When to get a professional diagnosis

Some causes are straightforward to spot: a blocked gutter, an obviously failed window seal, an extractor fan that has stopped working. Others are not. A damp patch that does not fit the pattern of condensation mould, mould that returns repeatedly to the same spot despite surface treatment, or any sign of moisture in the wall structure all warrant professional diagnosis before committing to a remediation approach.

A professional uses damp meters to measure moisture levels at different depths within the wall, distinguishing surface dampness from structural moisture. Looking at the pattern of growth, the location, and the meter readings together usually narrows the cause quickly - and getting this right before spending money on the fix saves time and avoids the frustration of treating the wrong problem.

Equally important for landlords: a professional inspection produces a written record of what was found and what was done. If a tenant has already reported the mould, that documentation protects you and demonstrates that you responded properly.

We work with landlords, letting agents, housing associations and councils across London and the South of England. We carry Constructionline Gold accreditation, are fully insured, and have completed over 8,500 jobs. Every mould job comes with a 12-month guarantee. Send us a photo on WhatsApp and we will come back with a quote quickly.

If you need a hand, Simpled Services can help. Call us on 020 4571 7367, message us on WhatsApp at the same number (020 4571 7367), or email hello@simpledservices.co.uk and we will take it from there.

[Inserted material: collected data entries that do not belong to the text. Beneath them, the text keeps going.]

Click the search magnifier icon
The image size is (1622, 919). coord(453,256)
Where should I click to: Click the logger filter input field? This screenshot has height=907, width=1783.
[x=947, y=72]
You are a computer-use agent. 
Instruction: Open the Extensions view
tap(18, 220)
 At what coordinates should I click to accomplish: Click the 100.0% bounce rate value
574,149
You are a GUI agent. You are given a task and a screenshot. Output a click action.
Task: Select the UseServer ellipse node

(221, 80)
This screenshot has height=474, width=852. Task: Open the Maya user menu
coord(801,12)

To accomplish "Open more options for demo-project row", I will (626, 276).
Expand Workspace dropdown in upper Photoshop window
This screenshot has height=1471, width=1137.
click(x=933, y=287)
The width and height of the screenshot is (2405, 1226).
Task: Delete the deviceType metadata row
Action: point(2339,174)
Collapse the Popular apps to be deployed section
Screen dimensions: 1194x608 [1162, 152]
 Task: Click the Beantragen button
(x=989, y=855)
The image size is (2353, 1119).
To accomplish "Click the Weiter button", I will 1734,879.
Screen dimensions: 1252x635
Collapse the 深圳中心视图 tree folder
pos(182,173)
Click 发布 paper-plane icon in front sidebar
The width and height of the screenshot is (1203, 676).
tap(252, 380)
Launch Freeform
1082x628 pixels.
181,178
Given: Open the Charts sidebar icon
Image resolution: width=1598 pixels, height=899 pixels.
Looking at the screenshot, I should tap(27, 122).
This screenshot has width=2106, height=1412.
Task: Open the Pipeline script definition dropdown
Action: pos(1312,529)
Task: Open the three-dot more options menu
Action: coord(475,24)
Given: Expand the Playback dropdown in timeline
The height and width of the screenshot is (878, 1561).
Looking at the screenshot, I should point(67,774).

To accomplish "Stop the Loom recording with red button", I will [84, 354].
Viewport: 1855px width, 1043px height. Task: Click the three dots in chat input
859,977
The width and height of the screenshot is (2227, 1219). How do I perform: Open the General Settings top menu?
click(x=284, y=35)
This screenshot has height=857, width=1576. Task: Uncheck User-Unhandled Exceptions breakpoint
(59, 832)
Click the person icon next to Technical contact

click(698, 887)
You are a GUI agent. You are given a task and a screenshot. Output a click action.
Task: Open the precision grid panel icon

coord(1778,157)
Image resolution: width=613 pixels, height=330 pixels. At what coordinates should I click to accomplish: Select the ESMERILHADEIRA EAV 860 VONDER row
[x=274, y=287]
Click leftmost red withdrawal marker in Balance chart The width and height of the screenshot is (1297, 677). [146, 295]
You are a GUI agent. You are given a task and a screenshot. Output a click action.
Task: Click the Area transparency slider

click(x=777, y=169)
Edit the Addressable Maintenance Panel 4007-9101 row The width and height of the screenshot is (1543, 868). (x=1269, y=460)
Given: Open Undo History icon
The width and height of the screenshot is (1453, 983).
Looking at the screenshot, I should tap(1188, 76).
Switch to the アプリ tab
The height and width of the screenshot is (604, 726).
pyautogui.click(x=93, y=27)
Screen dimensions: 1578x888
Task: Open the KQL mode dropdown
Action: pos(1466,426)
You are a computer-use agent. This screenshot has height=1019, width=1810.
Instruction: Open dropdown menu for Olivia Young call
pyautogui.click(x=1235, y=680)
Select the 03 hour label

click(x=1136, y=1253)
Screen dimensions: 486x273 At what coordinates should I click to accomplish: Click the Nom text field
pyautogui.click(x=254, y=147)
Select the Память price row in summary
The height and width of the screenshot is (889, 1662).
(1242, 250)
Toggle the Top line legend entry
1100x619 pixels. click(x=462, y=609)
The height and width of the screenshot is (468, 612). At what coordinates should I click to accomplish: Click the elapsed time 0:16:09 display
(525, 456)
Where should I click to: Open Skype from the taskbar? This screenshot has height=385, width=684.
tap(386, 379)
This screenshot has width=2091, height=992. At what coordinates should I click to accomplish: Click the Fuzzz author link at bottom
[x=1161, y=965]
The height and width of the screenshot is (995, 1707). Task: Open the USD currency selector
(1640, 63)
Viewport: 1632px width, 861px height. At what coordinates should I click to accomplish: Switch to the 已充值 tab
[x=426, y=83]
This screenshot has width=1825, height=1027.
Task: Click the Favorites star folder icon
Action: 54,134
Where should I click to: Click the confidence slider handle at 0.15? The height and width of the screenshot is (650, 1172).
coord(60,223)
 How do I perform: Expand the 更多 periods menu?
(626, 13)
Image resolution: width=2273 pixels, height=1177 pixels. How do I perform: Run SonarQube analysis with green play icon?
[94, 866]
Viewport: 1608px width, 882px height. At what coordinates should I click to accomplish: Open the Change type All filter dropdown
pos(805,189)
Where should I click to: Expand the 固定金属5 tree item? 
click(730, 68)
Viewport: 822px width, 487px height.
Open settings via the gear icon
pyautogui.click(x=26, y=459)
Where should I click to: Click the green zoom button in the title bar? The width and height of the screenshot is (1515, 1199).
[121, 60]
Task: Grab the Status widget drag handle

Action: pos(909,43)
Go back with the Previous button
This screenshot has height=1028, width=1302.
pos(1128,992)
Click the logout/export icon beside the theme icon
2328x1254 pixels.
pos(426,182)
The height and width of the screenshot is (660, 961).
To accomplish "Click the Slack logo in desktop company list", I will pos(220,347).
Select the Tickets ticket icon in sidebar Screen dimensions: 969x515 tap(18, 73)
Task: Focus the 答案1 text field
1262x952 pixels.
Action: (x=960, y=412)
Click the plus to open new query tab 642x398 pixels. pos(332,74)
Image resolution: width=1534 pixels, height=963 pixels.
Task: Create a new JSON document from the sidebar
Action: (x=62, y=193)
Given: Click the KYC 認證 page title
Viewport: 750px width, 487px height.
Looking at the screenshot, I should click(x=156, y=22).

Frequently asked questions

What is the most common cause of mould in a house?
Condensation is the most common cause of mould in UK homes. It forms when warm, moist air meets a cold surface - typically an external wall, corner, or window reveal. Poor ventilation and insufficient heating are the factors that allow it to build up. Structural causes such as penetrating damp, rising damp, and leaks are less common but produce identical-looking mould on the surface.
Can mould grow in a house without a water leak?
Yes. Most domestic mould is condensation mould, which forms from moisture already present in the air rather than from a leak. Cooking, showering, breathing, and drying clothes all release water vapour, and if ventilation is poor and walls are cold, that moisture condenses and feeds mould.
Why does mould keep coming back after I clean it?
Because cleaning removes visible mould but not the moisture source. Mould spores settle back on the same cold, damp surface and regrow - often within a few weeks. The only way to stop it returning is to fix the underlying cause: improving ventilation, addressing the heating, or resolving the damp or leak problem driving it.
Does mould mean I have rising damp?
Not usually. Rising damp has specific signs: a tidemark on the lower metre of walls, salt deposits on the plaster, and peeling finishes at low level. Most mould in homes is caused by condensation, not rising damp. A damp meter test at different heights along the wall is the most reliable way to distinguish them.
Who is responsible for fixing the cause of mould in a rented property?
In most cases the landlord is, because the cause is typically a property condition - poor ventilation, cold walls, inadequate insulation, or a structural damp or leak problem - rather than how the tenant lives in the property. See our guide on landlord responsibility for mould for a full explanation of where the legal line sits.